Intel's New Core 2 Duo Processors Run Blazingly Fast in PC World Tests
Exclusive PC World tests show that PCs equipped with Intel's new Core 2 Duo processors, formerly code-named Conroe, set new high marks for desktop performance--they're the fastest we've seen by far.
With this chip line, which formally launched on July 27, Intel decisively reclaims the power desktop crown from competitor AMD.
AMD recently introduced aggressive price cuts, lowering the cost of its Athlon 64 FX-62 from $1031 to $827, while mainstream chips like the 2.4-GHz Athlon 64 X2 4600+ dropped from $558 to $240. In response, Intel also lowered the prices of older desktop processors.
In our WorldBench 5 test suite, Intel's Core 2 Duo reference system outscored a matching system equipped with AMD's high-end Athlon 64 FX-62 chip by 17 percent. We also tested shipping PCs based on several chips in the Core 2 Duo family, including a water-cooled, overclocked ABS machine that posted a mark of 181 on our WorldBench 5 test--the highest WorldBench score we've ever seen. (See PC World's detailed test results and chart. For full reviews of five new Core 2 Duo-based systems, click the product names in the results chart.)

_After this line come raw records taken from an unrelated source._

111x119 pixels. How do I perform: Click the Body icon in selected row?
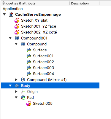point(17,86)
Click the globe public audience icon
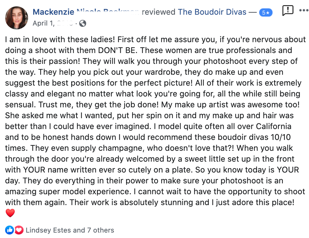The image size is (309, 238). click(83, 23)
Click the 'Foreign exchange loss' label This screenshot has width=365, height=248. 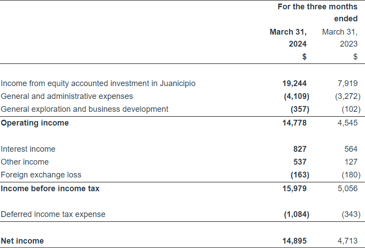coord(41,175)
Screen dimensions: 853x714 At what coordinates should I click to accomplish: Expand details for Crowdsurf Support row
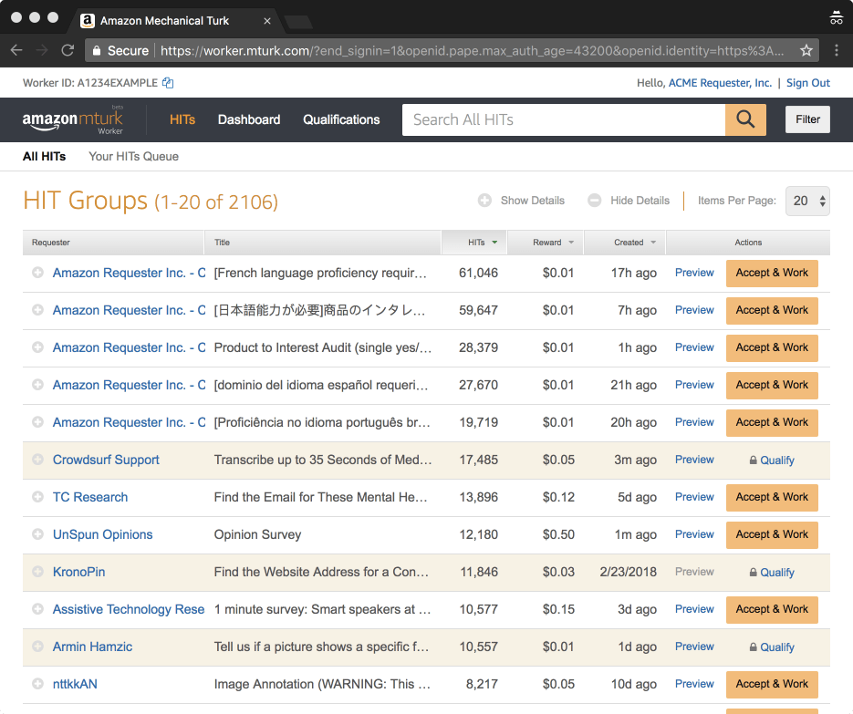tap(37, 460)
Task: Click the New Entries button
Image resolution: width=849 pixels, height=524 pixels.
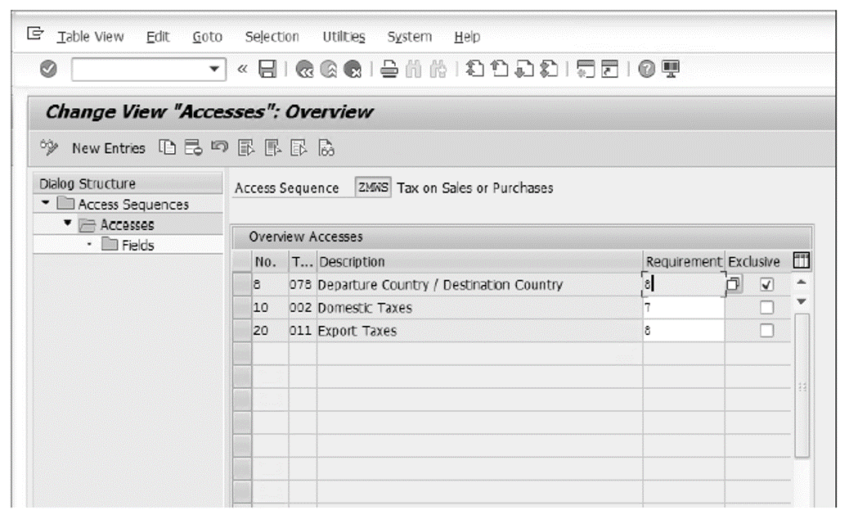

All of our Core 2 Duo configurations performed impressively, and the higher-end models in particular should allow power users to handle demanding multimedia work on their PCs more quickly and to perform multiple computing tasks at once more efficiently. Gaming, too, will receive an impressive boost from systems equipped with the new chips.
Though its new products are good news for users, things are different for some Intel employees, as the company announced the layoff of 1000 management employees.
The Core 2 Duo Line
The Core 2 Duo processor line ranges from the 1.86-GHz E6300 chip ($183) with 2MB of cache to the 2.93-GHz Core 2 Extreme X6800 chip ($999) with 4MB of cache; all have a 1066-MHz system bus. (Intel leaves the "Duo" designation off of its X6800 CPU.)
Though Core 2 Duo chips use the same Socket 775 interface as current Pentium 4 and Pentium D chips, they require new chip sets, so you'll have to get a new motherboard--you can't just pop a Core 2 Duo chip into your existing Intel-based PC and reap the tremendous performance gains. The Core 2 Duo reference systems we tested used a motherboard with Intel's 975X Express chip set (boards using the P965 Express chip set will also be available); nVidia and ATI have their own Core 2 Duo boards as well.
The new processors and systems will be on sale from various vendors beginning July 27, with some configurations of Core 2 Duo machines checking in at surprisingly reasonable prices.